Re: [Corpora-List] fast string replacement

From: Damon Allen Davison (allolex@gmail.com)
Date: Mon Mar 14 2005 - 12:47:35 MET

  • Next message: Lillian Lee: "[Corpora-List] problems with Google counts"

    Dear Jörg,

    In this case, you'll probably be happier having your lookup dictionary
    live in a database because access is faster. You can still use a
    scripting language like Perl to do the glue work for you, but it's
    conceivable to do this entirely in SQL. We have a very large corpus
    collection in our collocations dictionary project
    (http://www.romanistik.uni-koeln.de/home/blumenthal/colloc-en.shtml)
    which are stored in a MySQL database with one record per token. I have
    written a multiword unit tagger in Perl and SQL that works like this:

    Given a corpus stored in a MySQL database with one token per record
    (in numerical order using fldTokenID as a counter and fldToken as the
    actual token) and a multiword lookup table with the order of the
    multiword unit's elements clearly marked.

    1. Read in a record of my multiword unit lookup table.

    2. Use the *final* element of the MWU to create a temporary table with
    all occurrences of that element.

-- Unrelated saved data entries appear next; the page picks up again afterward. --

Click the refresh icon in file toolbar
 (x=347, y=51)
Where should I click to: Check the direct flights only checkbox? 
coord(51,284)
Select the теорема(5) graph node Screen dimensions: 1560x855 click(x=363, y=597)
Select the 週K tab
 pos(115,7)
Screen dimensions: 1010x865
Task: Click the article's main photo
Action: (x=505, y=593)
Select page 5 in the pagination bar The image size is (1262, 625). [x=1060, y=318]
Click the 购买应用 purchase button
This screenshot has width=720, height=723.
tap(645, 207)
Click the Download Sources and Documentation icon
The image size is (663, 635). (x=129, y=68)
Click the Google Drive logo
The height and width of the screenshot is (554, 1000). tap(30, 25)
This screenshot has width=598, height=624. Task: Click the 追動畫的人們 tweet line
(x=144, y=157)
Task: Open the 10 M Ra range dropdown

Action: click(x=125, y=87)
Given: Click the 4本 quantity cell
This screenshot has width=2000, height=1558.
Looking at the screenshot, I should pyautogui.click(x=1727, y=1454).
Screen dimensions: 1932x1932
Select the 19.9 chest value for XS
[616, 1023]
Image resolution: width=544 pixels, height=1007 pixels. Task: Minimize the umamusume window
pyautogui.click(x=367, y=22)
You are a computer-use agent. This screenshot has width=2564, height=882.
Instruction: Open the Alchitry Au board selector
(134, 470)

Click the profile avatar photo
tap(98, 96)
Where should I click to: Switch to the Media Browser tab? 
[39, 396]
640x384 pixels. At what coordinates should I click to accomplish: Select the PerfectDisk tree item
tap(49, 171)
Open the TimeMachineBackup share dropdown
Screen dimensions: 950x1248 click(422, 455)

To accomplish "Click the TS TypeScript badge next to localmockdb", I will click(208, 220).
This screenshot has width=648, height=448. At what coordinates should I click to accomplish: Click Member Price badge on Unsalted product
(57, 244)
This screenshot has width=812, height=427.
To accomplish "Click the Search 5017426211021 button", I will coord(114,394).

I wrote the tagger for French, where
    the initial element of an MWU is often a preposition or other such
    highly frequent part-of-speech.

    3. Use the second-to-last MWU element to create a new temporary table
    with the following SQL code:

            $query = "CREATE TABLE mwu_$index ";
            $query .= 'SELECT @a:=(a.fldTokenID-1) AS fldTokenID ';
            $query .= "FROM mwe_$previous_index a ";
            $query .= "INNER JOIN $tablename b ";
            $query .= 'USING(fldTokenID) ';
            $query .= "WHERE b.fldToken = \"$element\""; # you can also
    use lemmata--token was just more expedient for me

    4. Repeat this until you run out of MWU elements.

    You can make this algorithm more efficient by bundling the entire MWU
    into a single statement and saving yourself the trouble of building
    temporary tables. I was pressed for time so when my algorithm worked,
    I stopped developing the program. That would be how you make it
    faster.

    The output table with the locations of the MWU in the corpus were very
    useful to us, since we wanted to be able to use the corpus and our
    statistics both with and without consideration of the MWU.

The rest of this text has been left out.